■ **JOBS**:
1. In the memory-failure patch excerpt below, rewrite the stretch from "This patch introduces" through "could be tolerable.", replacing "test feature" with "debug feature".
2. Answer these questions about the memory-failure patch excerpt below:
(a) How many files does the patch change?
(b) Which resolution method suits applications for which discarding part of a file that includes a memory error is acceptable?
(c) What kernel version tag appears in the diff paths?

■ **DOCUMENT EXCERPT**:
Start

This patch introduces three ways to resolve quasi-hwpoisoned pages:
 1. unpoison: this is a test feature, but if users accept data lost (then
    continue with rereading old data from storage,) this could be tolerable.
 2. truncate: if discarding a part of a file which includes a memory error
    is OK for your applications, this could be reasonable too.
 3. full page overwrite: if your application is prepared to dirty pagecache
    error and it has a copy data (or it can recreate the proper data,)
    the application can overwrite the page-sized address range on the error
    and continue to run without caring about the error.

Signed-off-by: Naoya Horiguchi <n-horiguchi@ah.jp.nec.com>
---
 include/linux/pagemap.h | 16 +++++++++++++
 mm/filemap.c            | 14 ++++++++---
 mm/memory-failure.c     | 62 ++++++++++++++++++++++++++++++++++++++++++++++++-
 mm/truncate.c           |  7 ++++++
 4 files changed, 95 insertions(+), 4 deletions(-)

diff --git v3.14-rc6.orig/include/linux/pagemap.h v3.14-rc6/include/linux/pagemap.h
index 5e234d0d0baf..715962f7ea7a 100644
--- v3.14-rc6.orig/include/linux/pagemap.h
+++ v3.14-rc6/include/linux/pagemap.h
@@ -589,12 +589,28 @@ static inline int add_to_page_cache(struct page *page,
 #ifdef CONFIG_MEMORY_FAILURE
 bool mapping_hwpoisoned_range(struct address_space *mapping,
 				loff_t start_byte, loff_t end_byte);
+bool page_quasi_hwpoisoned(struct address_space *mapping, struct page *page);
+void hwpoison_resolve_pagecache_error(struct address_space *mapping,
+				struct page *page, bool free);
+bool hwpoison_partial_overwrite(struct address_space *mapping,
+				loff_t pos, size_t count);
 #else
 static inline bool mapping_hwpoisoned_range(struct address_space *mapping,
 				loff_t start_byte, loff_t end_byte)

End

■ **RAW DATA**:
Start

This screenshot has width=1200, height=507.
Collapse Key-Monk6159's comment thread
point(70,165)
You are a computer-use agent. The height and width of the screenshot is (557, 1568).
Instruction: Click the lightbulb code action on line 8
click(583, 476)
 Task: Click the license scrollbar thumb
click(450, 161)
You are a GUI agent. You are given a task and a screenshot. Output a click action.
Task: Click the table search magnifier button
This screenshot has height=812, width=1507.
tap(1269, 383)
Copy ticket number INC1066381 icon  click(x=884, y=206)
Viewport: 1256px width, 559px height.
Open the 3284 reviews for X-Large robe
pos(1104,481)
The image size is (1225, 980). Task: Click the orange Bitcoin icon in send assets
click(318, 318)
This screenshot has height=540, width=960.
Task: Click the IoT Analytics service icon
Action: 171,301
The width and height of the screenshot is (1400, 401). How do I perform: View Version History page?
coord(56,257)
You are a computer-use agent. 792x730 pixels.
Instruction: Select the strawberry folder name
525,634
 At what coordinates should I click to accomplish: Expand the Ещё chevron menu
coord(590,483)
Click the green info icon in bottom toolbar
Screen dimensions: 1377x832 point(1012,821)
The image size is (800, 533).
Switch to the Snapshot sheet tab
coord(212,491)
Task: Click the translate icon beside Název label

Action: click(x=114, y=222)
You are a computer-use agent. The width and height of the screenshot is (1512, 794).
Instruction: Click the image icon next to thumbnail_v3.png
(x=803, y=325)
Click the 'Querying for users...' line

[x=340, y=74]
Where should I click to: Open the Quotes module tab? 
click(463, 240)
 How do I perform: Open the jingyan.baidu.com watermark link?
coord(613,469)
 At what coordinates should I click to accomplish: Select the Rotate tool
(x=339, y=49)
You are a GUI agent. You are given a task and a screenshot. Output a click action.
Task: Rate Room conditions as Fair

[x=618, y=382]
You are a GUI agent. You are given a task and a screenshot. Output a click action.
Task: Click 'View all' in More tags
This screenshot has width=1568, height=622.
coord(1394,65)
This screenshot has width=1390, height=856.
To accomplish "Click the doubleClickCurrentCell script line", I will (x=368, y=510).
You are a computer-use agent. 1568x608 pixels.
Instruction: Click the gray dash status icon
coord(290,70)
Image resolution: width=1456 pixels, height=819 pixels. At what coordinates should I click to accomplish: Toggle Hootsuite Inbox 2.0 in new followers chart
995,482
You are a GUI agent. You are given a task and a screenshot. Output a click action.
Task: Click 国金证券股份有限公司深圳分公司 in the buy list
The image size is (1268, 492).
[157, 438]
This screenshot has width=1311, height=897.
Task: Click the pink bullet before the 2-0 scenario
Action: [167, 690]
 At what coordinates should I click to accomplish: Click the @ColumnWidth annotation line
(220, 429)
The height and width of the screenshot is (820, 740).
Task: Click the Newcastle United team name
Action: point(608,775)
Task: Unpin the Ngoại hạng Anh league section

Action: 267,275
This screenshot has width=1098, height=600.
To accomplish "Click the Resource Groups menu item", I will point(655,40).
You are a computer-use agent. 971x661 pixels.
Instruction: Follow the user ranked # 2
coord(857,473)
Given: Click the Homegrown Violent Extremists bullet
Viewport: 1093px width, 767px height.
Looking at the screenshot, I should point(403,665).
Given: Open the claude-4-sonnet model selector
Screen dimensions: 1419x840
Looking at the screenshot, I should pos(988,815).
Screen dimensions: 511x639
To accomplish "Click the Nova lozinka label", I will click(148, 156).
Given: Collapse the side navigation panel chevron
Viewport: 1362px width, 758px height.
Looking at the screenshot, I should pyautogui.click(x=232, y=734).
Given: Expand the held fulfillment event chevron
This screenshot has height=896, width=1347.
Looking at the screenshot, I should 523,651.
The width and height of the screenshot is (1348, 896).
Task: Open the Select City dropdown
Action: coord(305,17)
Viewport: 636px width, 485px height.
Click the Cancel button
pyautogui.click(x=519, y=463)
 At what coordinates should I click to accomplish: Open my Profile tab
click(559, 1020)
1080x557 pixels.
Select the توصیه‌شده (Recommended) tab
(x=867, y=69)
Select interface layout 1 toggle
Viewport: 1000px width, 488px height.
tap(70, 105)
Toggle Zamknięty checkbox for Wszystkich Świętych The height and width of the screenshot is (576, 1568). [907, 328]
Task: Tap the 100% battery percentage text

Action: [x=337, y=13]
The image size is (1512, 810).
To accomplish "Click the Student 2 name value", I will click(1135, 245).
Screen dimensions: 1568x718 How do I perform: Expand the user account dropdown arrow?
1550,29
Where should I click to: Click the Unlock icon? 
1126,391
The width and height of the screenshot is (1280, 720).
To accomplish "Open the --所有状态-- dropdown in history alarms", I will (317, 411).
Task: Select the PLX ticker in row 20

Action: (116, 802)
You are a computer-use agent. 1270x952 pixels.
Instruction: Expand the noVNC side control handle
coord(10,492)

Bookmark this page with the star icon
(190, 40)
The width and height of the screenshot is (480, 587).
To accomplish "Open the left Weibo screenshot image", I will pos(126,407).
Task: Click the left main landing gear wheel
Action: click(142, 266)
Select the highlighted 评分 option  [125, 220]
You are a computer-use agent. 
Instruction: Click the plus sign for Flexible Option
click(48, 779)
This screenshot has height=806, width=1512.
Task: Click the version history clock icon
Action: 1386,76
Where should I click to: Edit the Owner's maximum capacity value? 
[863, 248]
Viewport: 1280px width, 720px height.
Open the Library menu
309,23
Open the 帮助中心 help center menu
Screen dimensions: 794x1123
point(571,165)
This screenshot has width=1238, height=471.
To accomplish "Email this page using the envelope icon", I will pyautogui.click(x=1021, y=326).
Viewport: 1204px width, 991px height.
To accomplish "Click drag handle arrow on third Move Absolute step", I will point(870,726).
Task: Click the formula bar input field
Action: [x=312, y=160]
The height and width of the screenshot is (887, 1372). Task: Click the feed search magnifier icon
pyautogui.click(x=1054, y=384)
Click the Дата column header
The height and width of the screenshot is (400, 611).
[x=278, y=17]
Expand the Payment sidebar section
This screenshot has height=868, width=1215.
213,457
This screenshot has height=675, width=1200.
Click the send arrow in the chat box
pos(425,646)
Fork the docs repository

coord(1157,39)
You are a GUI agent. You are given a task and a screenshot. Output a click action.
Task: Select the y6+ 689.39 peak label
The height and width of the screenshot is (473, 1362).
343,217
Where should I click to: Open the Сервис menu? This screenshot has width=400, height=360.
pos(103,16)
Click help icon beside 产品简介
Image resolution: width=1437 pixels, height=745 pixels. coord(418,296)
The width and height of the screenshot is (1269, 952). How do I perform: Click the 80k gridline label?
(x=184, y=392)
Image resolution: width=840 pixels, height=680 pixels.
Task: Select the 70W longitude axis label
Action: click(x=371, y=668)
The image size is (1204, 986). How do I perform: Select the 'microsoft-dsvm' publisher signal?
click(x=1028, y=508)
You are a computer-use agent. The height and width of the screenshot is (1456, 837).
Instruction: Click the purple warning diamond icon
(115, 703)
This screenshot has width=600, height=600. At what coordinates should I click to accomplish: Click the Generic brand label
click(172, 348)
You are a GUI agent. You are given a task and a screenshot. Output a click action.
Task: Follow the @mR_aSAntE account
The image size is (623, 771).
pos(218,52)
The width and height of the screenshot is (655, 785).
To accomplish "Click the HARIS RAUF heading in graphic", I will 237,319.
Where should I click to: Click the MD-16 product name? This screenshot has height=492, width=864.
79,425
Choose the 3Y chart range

End

■ **LIST OF SOLUTIONS**:
1.
This patch introduces three ways to resolve quasi-hwpoisoned pages:
 1. unpoison: this is a debug feature, but if users accept data lost (then
    continue with rereading old data from storage,) this could be tolerable.

2.
(a) Four files.
(b) Truncate.
(c) v3.14-rc6.